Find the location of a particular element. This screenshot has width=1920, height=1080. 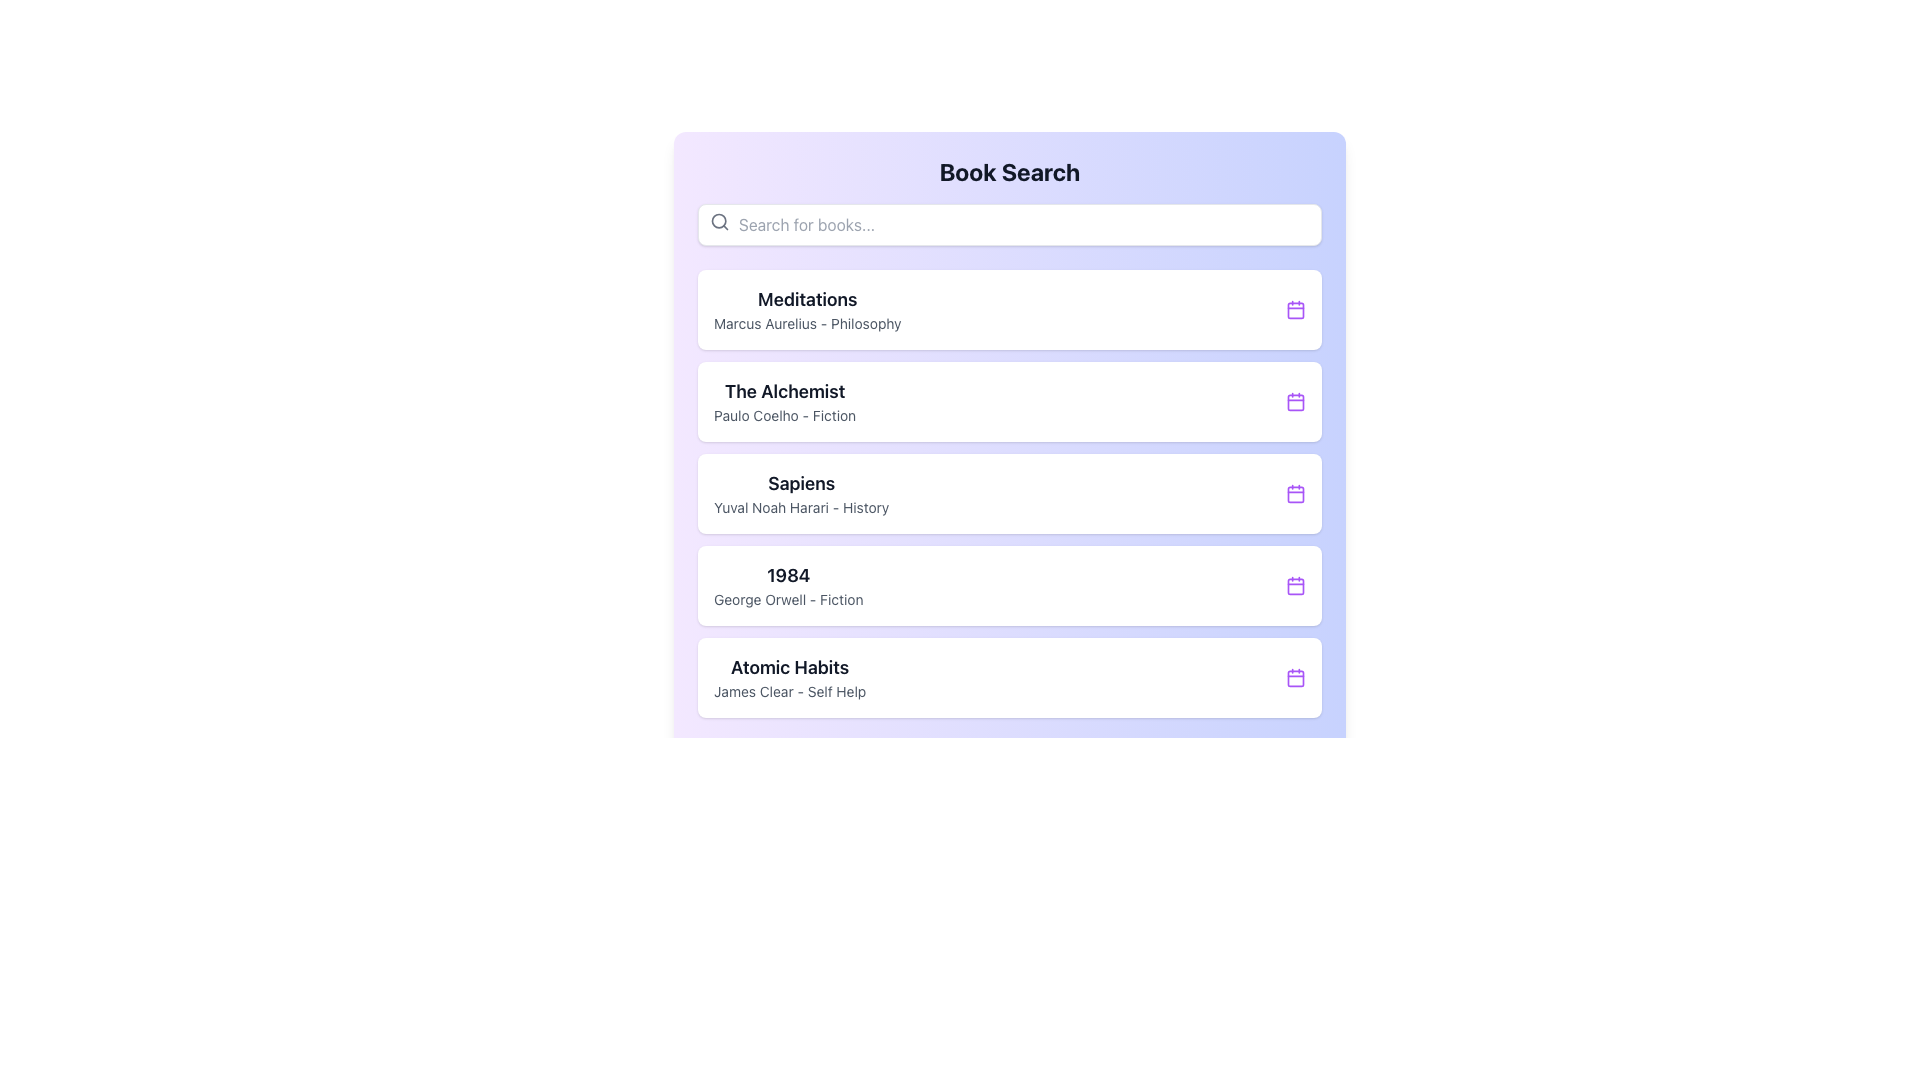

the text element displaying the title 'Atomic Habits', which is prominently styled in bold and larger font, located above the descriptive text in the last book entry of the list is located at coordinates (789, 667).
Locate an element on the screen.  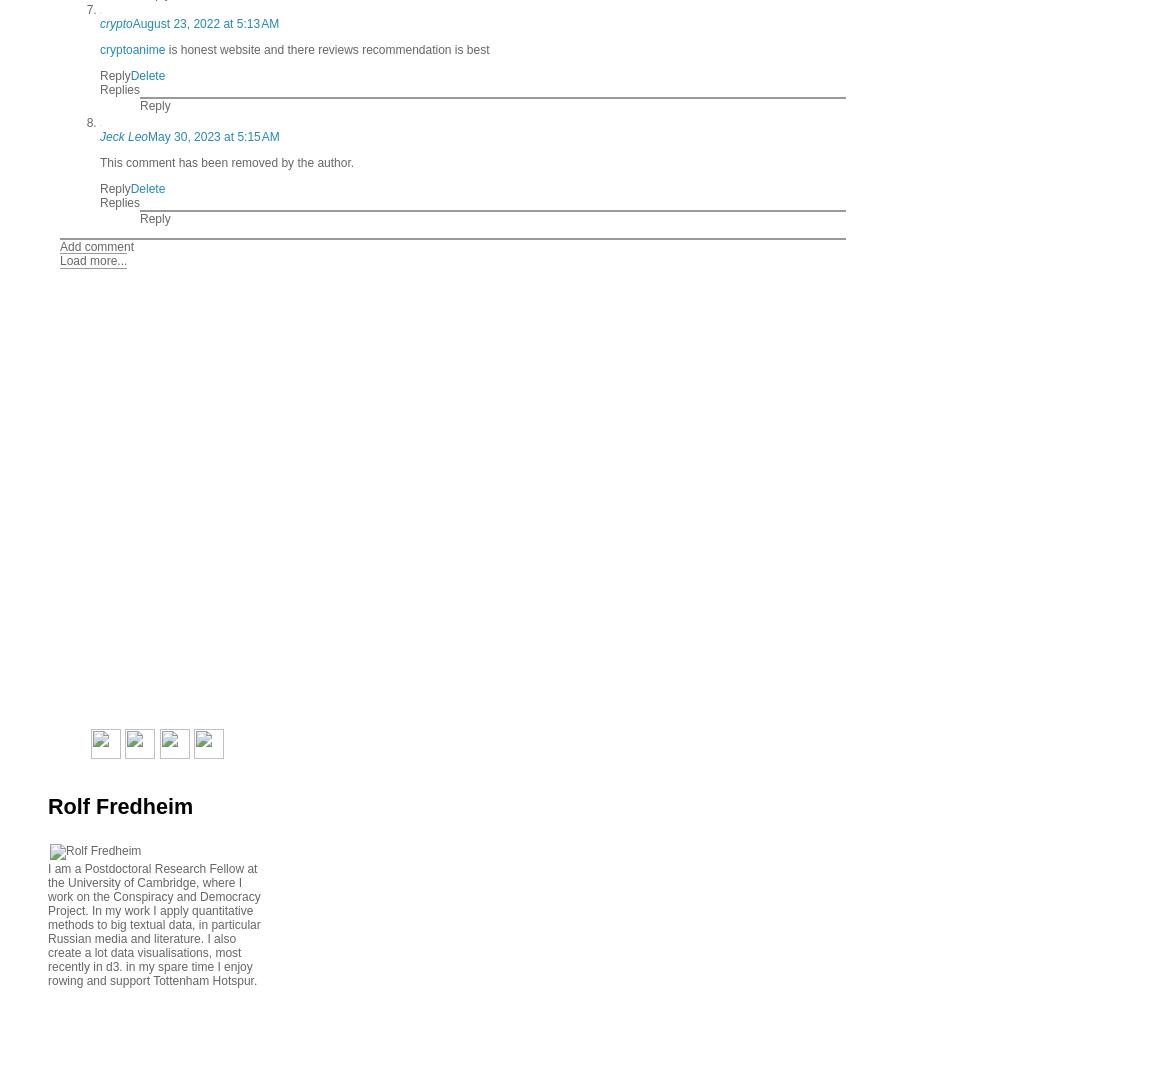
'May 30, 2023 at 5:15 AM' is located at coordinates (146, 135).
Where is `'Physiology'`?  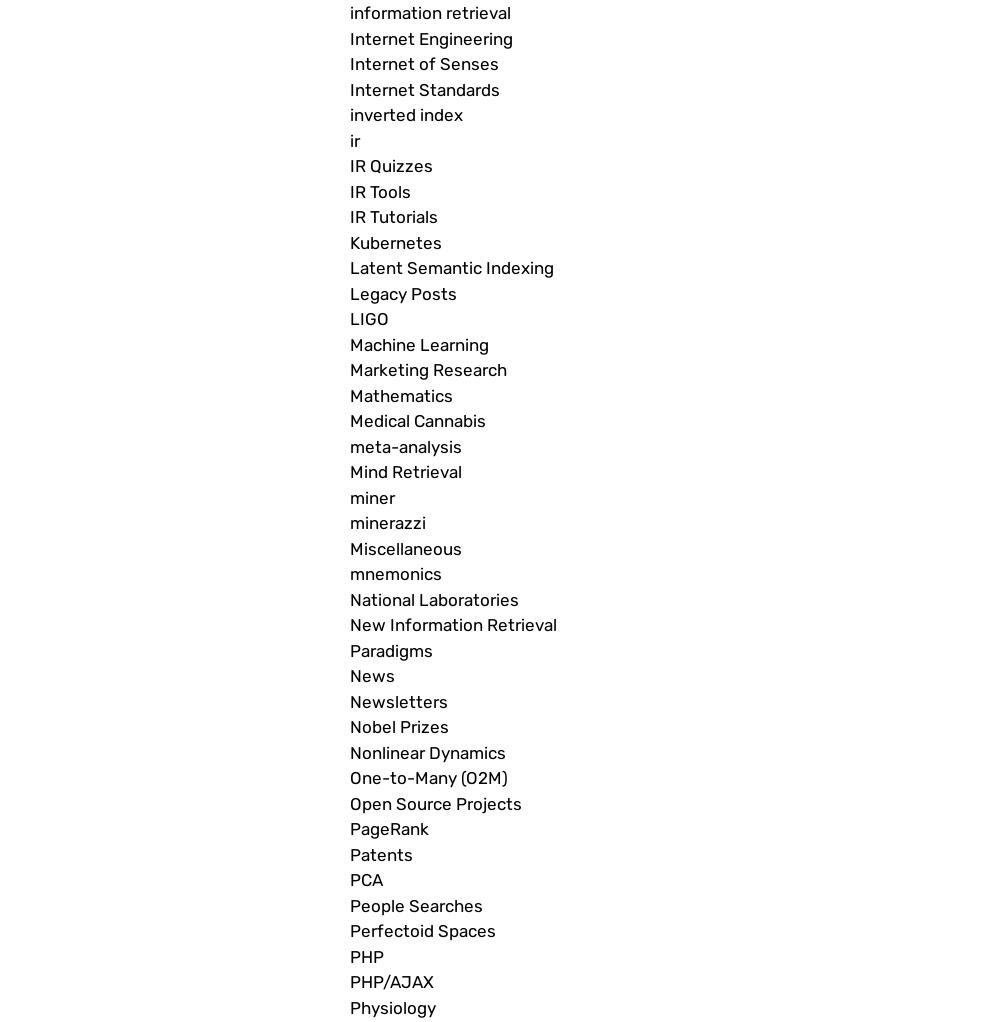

####

EXERCISE REQUIREMENTS:
Update the lines of the listing, from the line containing "Locate an element on the screen." through the end of the listing, by replacing "screen" with "page" and changing nothing else. Leave the pictures out of your answer.

RESPONSE TO THIS EXERCISE:
Locate an element on the page.  
'May 30, 2023 at 5:15 AM' is located at coordinates (146, 135).
Where is `'Physiology'`?  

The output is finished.